The Creation Museum will have a hard time with this one. The oldest fossils found so far of the species Homo sapiens have been discovered in Jebel Irhoud, Morocco. The fossils date back 300,000 years. So much for the earth only being 10,000 years old.
The fossils found are estimated to be 100,000 years older than the oldest previously found. What is also a new discovery is that the fossils were found in north Africa. Previous theories had confined the earliest Homo sapiens to east Africa.
"Our analysis convinced us that this material represents the very root of our species, the oldest Homo sapiens ever found in Africa or elsewhere," said Jean-Jacques Hublin, lead study author, paleoanthropologist and professor at Max Planck Institute for Evolutionary Anthropology.
Now scientists believe that the cradle of humankind encompasses all of Africa.
"I'm not claiming Morocco became the cradle of modern humankind," Hublin said. "Rather, we would support the notion that around 300,000 years ago, very early forms of Homo sapiens were already dispersed all over Africa. This is facilitated by the fact that between 330,000 to 300,000 years before present, Africa did not look like it does today and there was no Sahara Desert. There was a lot of connection between other parts of the continent."
The dating of the fossils was achieved accurately by a process called thermoluminescence, which measures how much time has passed since a material with crystalline minerals was heated or exposed to sunlight. Found amongst the same layer with the remains were animal bones, stone flints and evidence of fire. it was theorized that the site was a hunting site where animals were cleaned and consumed. The bones were found inside a partially collapsed cave which would have been shelter from the outside world.

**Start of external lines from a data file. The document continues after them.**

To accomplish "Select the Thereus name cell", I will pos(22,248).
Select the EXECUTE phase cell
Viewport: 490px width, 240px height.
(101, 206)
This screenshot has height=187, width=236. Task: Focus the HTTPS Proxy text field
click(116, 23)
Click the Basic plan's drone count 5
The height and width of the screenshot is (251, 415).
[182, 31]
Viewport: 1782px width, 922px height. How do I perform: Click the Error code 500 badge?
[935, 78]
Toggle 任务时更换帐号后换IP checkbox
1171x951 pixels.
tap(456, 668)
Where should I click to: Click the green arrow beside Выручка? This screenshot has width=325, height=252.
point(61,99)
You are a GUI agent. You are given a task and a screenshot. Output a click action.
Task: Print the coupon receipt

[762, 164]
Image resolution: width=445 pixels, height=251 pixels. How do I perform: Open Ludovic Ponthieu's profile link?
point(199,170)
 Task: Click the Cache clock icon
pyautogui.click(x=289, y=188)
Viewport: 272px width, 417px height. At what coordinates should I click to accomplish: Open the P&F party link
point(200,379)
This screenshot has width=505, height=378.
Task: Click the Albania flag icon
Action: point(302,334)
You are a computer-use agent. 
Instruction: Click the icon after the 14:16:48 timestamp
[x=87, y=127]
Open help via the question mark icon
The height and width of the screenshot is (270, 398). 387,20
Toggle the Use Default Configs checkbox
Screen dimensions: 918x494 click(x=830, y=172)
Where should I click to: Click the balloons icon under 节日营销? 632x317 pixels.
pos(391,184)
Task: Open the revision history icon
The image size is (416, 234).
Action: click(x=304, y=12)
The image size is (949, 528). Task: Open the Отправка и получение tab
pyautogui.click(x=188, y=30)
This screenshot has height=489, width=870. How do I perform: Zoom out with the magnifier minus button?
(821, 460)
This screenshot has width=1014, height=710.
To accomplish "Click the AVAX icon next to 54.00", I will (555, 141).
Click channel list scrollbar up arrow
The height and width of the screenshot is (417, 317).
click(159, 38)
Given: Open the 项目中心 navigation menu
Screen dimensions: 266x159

It was also said that the fossils had skulls only slightly different from ours. The brains of Homo sapiens evolved over many years, and scientists noted that the cerebellum in these fossils was not shaped like ours -- it was even larger than the cerebellum in Neandrathals.
"The story of our species in the last 300,000 years is mostly the evolution of our brain, and in this time period, a number of mutations occurred affecting brain connectivity," Hublin said.